-- Opening Marker --

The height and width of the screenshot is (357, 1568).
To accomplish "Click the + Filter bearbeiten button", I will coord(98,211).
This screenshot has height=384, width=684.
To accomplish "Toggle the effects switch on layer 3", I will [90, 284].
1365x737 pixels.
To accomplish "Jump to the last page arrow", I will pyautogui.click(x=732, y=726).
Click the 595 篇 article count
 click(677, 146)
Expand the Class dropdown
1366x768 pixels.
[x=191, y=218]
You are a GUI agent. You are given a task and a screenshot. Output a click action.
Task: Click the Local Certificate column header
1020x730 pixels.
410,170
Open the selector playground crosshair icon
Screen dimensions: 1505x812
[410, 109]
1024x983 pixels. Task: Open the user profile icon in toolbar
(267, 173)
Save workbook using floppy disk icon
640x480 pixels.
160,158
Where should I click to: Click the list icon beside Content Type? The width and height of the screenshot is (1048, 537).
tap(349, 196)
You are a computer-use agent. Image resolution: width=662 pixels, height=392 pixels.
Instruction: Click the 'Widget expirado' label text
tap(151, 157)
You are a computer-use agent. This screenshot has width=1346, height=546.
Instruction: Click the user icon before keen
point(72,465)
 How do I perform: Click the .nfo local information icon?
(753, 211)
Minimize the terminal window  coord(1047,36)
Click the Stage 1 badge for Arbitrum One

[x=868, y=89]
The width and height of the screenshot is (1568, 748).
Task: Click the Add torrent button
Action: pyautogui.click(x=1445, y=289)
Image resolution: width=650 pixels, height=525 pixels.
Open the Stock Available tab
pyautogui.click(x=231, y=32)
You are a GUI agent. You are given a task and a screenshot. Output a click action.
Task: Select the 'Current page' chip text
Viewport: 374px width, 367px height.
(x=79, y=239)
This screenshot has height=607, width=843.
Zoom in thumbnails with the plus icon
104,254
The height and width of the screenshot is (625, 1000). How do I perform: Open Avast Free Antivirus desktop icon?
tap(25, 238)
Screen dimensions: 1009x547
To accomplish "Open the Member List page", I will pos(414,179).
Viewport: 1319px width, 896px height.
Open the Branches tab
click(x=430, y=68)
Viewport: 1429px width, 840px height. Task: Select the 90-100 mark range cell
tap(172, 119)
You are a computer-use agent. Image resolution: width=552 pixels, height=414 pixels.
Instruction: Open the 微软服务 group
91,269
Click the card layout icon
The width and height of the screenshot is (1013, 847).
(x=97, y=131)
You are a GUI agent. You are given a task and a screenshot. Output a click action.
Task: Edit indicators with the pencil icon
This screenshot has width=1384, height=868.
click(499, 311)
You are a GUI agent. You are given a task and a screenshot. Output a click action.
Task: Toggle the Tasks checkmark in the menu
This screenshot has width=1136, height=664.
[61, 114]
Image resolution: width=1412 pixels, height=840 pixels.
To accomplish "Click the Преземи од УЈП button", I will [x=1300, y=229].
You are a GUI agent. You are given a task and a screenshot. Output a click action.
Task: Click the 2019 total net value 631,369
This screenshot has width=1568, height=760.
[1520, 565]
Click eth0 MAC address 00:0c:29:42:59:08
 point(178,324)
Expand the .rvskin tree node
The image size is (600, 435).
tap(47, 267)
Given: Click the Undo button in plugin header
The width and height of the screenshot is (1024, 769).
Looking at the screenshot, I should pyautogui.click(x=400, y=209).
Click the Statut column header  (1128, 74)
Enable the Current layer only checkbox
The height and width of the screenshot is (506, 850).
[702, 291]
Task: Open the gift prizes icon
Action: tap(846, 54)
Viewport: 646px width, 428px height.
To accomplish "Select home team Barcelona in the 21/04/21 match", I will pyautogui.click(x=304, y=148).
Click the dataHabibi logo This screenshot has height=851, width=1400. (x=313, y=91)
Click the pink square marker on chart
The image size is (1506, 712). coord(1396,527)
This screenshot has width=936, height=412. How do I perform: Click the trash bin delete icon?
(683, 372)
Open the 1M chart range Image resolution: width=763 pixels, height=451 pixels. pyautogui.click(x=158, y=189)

-- Closing Marker --

• Task details
Begin with the first line of the records and reproduce each line as is, ending with the line that holds "1365x737 pixels.".

• Task output
The height and width of the screenshot is (357, 1568).
To accomplish "Click the + Filter bearbeiten button", I will coord(98,211).
This screenshot has height=384, width=684.
To accomplish "Toggle the effects switch on layer 3", I will [90, 284].
1365x737 pixels.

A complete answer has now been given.